The price of the boot camp was primarily paid for by the Patrick J. McGovern Basis, mentioned Wald, who mentioned his division of HAI doesn’t take company funding.

Reporters have been solely allowed to attend the closing festivities on the situation that they not identify nor quote congressional aides to permit them to talk freely.

The boot camp is one among many behind-the-scenes efforts to coach Congress since ChatGPT launched in November. Chastened by years of inaction on social media, regulators try to stand up to hurry on generative AI. These all-purpose techniques, skilled on massive quantities of internet-scraped information, can be utilized to spin up pc code, designer proteins, faculty essays or brief movies based mostly on person’s instructions.

Again in D.C., legislators are crafting guardrails round this know-how. The White Home has launched an govt order instructing AI corporations to determine manipulated media, whereas Senate Majority Chief Charles E. Schumer (D-N.Y.) is commandeering an “all hands on deck” effort to put in writing new guidelines for AI.

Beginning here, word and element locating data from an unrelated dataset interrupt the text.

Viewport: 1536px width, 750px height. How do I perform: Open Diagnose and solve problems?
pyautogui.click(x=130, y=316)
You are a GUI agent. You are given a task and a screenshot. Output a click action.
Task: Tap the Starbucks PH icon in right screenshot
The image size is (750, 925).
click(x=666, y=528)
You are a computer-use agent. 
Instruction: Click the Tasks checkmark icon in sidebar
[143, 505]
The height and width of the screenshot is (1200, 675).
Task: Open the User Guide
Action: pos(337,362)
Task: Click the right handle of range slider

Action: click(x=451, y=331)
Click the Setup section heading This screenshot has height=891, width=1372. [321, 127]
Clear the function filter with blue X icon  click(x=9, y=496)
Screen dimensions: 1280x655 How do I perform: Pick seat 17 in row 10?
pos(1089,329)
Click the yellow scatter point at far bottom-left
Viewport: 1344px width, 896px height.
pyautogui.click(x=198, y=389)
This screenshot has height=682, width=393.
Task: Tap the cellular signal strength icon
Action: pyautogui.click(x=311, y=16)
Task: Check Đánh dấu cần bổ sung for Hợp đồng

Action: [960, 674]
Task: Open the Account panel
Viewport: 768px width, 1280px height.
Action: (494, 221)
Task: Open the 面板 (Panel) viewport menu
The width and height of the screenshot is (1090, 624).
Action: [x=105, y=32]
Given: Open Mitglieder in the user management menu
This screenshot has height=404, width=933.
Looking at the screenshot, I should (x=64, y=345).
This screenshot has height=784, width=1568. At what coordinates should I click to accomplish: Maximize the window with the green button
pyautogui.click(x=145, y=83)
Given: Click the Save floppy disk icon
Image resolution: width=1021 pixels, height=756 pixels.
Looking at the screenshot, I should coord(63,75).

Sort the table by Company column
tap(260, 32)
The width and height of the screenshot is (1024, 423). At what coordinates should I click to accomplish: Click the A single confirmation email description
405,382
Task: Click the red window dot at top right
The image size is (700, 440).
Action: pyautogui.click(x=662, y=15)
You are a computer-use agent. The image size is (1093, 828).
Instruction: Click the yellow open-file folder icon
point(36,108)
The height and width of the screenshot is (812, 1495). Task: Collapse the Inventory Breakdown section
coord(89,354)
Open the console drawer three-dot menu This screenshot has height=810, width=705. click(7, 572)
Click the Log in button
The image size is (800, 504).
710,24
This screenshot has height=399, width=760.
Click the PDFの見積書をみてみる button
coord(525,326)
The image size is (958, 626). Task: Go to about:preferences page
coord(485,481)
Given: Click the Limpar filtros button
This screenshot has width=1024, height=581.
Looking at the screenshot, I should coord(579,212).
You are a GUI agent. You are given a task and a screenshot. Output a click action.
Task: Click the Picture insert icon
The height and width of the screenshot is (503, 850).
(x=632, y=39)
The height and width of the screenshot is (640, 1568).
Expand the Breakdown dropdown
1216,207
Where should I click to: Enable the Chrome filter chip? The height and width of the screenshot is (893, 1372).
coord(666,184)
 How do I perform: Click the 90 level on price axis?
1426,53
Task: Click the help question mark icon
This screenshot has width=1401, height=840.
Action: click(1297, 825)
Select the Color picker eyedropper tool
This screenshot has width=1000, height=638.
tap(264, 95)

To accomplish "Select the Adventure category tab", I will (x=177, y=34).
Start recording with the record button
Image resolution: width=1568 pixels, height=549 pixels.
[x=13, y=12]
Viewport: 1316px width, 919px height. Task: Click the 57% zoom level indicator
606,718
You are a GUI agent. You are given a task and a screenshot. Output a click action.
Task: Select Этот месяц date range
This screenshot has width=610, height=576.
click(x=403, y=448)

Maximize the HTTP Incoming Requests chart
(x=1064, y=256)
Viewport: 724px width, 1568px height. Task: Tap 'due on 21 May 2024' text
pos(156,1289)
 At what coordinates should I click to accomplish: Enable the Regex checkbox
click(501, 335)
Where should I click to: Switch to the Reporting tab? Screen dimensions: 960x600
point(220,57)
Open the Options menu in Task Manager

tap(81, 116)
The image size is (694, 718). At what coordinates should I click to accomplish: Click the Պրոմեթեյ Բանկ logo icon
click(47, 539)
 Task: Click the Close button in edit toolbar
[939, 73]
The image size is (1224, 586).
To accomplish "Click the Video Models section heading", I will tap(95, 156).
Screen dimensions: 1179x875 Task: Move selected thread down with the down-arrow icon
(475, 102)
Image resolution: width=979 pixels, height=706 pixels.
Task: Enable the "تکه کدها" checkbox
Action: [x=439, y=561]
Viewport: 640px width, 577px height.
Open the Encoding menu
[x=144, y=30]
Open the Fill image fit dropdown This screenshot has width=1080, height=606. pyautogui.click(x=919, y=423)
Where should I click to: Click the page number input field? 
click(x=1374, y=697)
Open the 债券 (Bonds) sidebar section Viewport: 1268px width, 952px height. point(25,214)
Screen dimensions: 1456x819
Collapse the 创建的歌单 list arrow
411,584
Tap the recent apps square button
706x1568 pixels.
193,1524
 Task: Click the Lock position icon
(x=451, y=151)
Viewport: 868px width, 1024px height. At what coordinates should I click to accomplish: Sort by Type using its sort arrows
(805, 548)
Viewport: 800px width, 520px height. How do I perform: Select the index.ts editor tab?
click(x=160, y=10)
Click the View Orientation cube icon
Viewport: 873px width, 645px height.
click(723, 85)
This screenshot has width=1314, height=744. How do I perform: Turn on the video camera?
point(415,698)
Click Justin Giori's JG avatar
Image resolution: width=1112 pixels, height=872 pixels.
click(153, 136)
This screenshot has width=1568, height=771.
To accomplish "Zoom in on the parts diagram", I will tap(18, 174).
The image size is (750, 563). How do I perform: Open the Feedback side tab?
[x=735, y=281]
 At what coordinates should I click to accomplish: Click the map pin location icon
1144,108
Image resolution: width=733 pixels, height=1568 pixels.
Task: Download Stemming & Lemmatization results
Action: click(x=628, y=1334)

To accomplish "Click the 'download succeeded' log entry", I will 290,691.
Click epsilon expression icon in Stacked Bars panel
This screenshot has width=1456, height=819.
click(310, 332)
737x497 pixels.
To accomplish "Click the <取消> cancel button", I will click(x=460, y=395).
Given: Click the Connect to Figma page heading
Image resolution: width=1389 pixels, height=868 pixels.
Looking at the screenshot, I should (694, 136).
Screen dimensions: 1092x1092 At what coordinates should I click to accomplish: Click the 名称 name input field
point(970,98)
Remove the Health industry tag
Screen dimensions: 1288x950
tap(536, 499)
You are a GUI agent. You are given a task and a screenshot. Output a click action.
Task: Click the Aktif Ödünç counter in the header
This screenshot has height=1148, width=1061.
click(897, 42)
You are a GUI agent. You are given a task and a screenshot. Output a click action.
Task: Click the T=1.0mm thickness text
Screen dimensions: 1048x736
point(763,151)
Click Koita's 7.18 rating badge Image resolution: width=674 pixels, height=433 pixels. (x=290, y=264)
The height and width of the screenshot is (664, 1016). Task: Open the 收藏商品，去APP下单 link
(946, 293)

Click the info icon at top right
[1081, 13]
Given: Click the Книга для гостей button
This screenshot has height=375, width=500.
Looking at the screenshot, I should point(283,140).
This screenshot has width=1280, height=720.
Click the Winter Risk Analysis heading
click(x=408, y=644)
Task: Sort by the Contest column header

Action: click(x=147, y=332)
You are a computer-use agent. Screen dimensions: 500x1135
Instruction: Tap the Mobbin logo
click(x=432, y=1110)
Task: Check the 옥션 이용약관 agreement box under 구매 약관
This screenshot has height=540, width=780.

Even amongst specialists, nonetheless, there may be little consensus across the limitations and social affect of the most recent AI fashions, elevating issues together with exploitation of artists, little one security and disinformation campaigns.

Tech corporations, billionaire tech philanthropists and different particular curiosity teams have seized on this uncertainty — hoping to form federal insurance policies and priorities by shifting the way in which lawmakers perceive AI’s true potential.

Civil society teams, who additionally need to current lawmakers with their perspective, don’t have entry to the identical sources, mentioned Suresh Venkatasubramanian, a former adviser to the White Home Workplace of Science and Expertise Coverage and a professor at Brown College, who engages on these points alongside the nonprofit Algorithmic Justice League.

“One thing we have learned over the years is that we honestly do not know about the harms — about impacts of technology — until we talk to the people who experience those harms,” Venkatasubramanian mentioned. “This is what civil society tries to do, bring the harms front and center,” in addition to the advantages, when applicable, he mentioned.

Throughout a Q&A with Meta and Anthropic, a legislative director for a Home Republican mentioned the group had seen a presentation on how efficient AI may very well be at pushing misinformation and disinformation. In gentle of that, he requested the panel, what ought to AI corporations do earlier than the 2024 election?

Anthropic co-founder Jack Clark mentioned it will be useful if AI corporations obtained FBI briefings or different intel on election-rigging efforts in order that corporations know what phrases to search for.

“You’re in this cat-and-mouse game with people trying to subvert your platform,” Clark mentioned.

Throughout the panel on AI and democracy, Li mentioned her hope when co-founding HAI was to work carefully with Stanford’s coverage facilities, such because the Hoover Establishment, including that she and Rice talk about the implications of AI within the palms of authoritarian regimes after they have drinks. “Wine time,” Rice mentioned, clarifying.

By the top of their speak, Stanford’s skill to sway Washington sounded virtually as highly effective as any tech large. After Rice commented that “a lot of the world feels like this is being done to them,” Li shared that she visited the State Division a pair months in the past and tried to emphasise the boon this know-how may very well be to the health-care and agriculture sectors. It was essential to speak these advantages to the worldwide inhabitants, Li mentioned.